* **Description of the task**: From the top of the entries below through the line containing "Tutoriel / Astuces (19, 2450)", return every line exactly as written, please, and stop there.
-- Input material follows --
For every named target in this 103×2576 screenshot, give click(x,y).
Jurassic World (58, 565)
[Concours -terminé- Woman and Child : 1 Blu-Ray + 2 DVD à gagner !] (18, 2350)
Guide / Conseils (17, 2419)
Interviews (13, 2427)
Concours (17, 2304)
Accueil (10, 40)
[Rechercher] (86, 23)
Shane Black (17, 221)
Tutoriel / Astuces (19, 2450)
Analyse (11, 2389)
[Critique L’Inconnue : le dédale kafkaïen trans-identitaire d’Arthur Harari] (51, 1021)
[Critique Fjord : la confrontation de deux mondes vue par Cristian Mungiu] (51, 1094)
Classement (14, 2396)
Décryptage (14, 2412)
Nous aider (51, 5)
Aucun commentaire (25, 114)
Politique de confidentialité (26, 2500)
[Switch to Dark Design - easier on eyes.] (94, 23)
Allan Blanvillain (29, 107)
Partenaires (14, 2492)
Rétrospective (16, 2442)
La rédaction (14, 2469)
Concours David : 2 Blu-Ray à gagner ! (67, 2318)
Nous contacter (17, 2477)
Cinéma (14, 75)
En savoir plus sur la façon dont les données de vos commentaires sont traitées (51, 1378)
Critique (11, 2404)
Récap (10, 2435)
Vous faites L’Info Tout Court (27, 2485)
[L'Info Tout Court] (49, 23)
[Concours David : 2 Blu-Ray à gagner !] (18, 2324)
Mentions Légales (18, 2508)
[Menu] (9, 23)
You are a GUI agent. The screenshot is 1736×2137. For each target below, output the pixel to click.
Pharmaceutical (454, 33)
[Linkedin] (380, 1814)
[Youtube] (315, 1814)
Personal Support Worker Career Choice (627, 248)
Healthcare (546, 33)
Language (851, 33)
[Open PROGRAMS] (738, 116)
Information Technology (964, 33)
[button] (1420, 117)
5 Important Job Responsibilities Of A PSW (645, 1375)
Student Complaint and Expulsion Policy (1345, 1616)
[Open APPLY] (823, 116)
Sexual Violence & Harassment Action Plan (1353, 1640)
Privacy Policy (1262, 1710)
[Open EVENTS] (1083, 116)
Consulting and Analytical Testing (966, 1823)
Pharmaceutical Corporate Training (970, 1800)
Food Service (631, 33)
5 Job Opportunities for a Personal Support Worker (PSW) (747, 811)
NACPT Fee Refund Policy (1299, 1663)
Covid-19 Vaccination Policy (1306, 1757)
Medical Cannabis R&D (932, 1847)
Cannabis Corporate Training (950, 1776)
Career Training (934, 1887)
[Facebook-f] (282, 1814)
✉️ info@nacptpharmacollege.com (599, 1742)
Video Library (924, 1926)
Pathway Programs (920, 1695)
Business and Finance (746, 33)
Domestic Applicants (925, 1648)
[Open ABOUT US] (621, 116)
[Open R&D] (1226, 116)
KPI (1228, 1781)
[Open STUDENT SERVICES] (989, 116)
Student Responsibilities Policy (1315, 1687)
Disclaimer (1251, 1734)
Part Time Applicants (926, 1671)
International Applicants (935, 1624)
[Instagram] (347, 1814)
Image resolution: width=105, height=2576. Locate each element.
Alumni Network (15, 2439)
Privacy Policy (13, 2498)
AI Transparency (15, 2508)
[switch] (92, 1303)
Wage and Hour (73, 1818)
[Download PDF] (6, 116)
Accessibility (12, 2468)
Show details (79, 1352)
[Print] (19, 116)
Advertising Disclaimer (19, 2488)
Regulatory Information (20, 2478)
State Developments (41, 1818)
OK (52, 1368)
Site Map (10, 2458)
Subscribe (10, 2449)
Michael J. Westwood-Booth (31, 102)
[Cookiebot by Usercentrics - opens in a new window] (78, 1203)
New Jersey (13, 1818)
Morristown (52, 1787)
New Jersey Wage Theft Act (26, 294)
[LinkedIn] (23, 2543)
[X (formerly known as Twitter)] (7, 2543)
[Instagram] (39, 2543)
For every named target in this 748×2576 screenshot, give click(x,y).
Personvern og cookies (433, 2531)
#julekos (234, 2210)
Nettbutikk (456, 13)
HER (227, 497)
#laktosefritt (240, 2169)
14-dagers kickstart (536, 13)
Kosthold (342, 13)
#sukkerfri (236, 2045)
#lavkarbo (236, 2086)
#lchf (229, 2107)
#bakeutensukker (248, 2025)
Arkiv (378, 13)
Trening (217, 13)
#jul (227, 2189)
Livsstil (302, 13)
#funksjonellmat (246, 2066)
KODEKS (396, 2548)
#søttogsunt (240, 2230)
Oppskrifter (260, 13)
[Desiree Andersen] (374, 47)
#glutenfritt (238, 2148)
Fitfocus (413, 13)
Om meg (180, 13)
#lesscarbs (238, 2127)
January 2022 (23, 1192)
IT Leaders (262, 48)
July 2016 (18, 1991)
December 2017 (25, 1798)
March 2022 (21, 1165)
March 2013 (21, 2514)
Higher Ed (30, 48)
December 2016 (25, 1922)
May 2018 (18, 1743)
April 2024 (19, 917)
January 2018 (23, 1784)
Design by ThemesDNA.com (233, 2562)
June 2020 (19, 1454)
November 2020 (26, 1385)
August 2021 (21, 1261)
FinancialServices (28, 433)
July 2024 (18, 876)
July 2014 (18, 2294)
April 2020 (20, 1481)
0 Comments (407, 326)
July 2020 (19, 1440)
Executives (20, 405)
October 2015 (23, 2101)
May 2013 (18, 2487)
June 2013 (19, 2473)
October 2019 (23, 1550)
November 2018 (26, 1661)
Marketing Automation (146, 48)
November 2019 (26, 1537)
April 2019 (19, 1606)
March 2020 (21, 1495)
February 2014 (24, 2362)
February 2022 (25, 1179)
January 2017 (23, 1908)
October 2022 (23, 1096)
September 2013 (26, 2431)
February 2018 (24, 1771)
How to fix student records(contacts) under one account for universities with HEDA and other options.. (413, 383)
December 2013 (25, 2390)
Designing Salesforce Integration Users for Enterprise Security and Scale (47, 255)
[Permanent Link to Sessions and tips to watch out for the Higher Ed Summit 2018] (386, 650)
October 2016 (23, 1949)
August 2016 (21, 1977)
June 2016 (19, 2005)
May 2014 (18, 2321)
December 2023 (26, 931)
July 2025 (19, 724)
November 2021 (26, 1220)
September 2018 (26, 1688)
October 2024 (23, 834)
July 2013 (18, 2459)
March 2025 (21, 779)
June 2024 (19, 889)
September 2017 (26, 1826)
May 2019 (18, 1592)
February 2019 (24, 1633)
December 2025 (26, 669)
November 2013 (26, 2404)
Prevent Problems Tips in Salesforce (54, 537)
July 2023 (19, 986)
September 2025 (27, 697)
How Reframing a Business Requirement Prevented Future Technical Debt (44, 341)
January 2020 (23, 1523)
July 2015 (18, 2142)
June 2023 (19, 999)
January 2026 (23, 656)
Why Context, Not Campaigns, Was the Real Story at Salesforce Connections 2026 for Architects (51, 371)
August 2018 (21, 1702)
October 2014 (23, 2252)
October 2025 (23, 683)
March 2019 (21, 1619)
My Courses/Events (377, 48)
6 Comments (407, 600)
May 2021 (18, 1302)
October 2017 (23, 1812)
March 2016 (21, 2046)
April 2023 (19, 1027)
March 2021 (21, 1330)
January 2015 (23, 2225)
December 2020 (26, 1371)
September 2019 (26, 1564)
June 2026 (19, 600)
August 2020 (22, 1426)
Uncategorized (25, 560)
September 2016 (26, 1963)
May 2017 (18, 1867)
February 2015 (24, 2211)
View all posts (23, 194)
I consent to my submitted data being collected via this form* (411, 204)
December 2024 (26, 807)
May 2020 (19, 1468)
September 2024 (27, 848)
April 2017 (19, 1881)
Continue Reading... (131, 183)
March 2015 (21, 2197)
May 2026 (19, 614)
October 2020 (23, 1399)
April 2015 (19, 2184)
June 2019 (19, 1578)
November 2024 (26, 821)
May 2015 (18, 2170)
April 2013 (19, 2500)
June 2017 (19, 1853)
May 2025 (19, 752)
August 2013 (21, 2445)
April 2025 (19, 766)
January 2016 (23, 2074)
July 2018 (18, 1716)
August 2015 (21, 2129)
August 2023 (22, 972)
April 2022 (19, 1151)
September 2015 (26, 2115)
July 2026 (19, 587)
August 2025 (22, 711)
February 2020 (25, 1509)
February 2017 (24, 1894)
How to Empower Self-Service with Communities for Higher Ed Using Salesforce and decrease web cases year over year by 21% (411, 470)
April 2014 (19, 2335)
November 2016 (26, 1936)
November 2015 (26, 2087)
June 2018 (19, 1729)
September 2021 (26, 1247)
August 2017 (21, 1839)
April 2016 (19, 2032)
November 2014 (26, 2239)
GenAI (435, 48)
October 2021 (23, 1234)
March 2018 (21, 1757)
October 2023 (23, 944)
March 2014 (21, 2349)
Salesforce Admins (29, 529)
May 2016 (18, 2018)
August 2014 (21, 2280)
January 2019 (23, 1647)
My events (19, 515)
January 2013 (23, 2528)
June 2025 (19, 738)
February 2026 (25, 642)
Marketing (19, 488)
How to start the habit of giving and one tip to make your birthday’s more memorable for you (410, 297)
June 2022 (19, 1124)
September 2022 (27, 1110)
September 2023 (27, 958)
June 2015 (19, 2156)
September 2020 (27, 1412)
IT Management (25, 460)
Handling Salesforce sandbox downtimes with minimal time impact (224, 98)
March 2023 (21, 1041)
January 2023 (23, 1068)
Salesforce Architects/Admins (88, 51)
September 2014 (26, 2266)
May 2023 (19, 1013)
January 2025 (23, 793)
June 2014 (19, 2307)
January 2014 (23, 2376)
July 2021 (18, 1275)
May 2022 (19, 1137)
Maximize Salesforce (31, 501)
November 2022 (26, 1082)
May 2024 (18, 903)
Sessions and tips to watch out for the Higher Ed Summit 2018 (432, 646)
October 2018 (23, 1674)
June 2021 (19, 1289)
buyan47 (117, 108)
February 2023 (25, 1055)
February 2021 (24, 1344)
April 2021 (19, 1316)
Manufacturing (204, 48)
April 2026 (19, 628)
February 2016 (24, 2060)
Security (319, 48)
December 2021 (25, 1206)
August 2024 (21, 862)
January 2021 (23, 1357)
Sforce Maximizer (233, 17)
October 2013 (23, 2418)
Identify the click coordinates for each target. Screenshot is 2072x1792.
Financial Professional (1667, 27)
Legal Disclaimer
-- Input material concluded --
* **Output of the task**:
For every named target in this 103×2576 screenshot, give click(x,y).
Jurassic World (58, 565)
[Concours -terminé- Woman and Child : 1 Blu-Ray + 2 DVD à gagner !] (18, 2350)
Guide / Conseils (17, 2419)
Interviews (13, 2427)
Concours (17, 2304)
Accueil (10, 40)
[Rechercher] (86, 23)
Shane Black (17, 221)
Tutoriel / Astuces (19, 2450)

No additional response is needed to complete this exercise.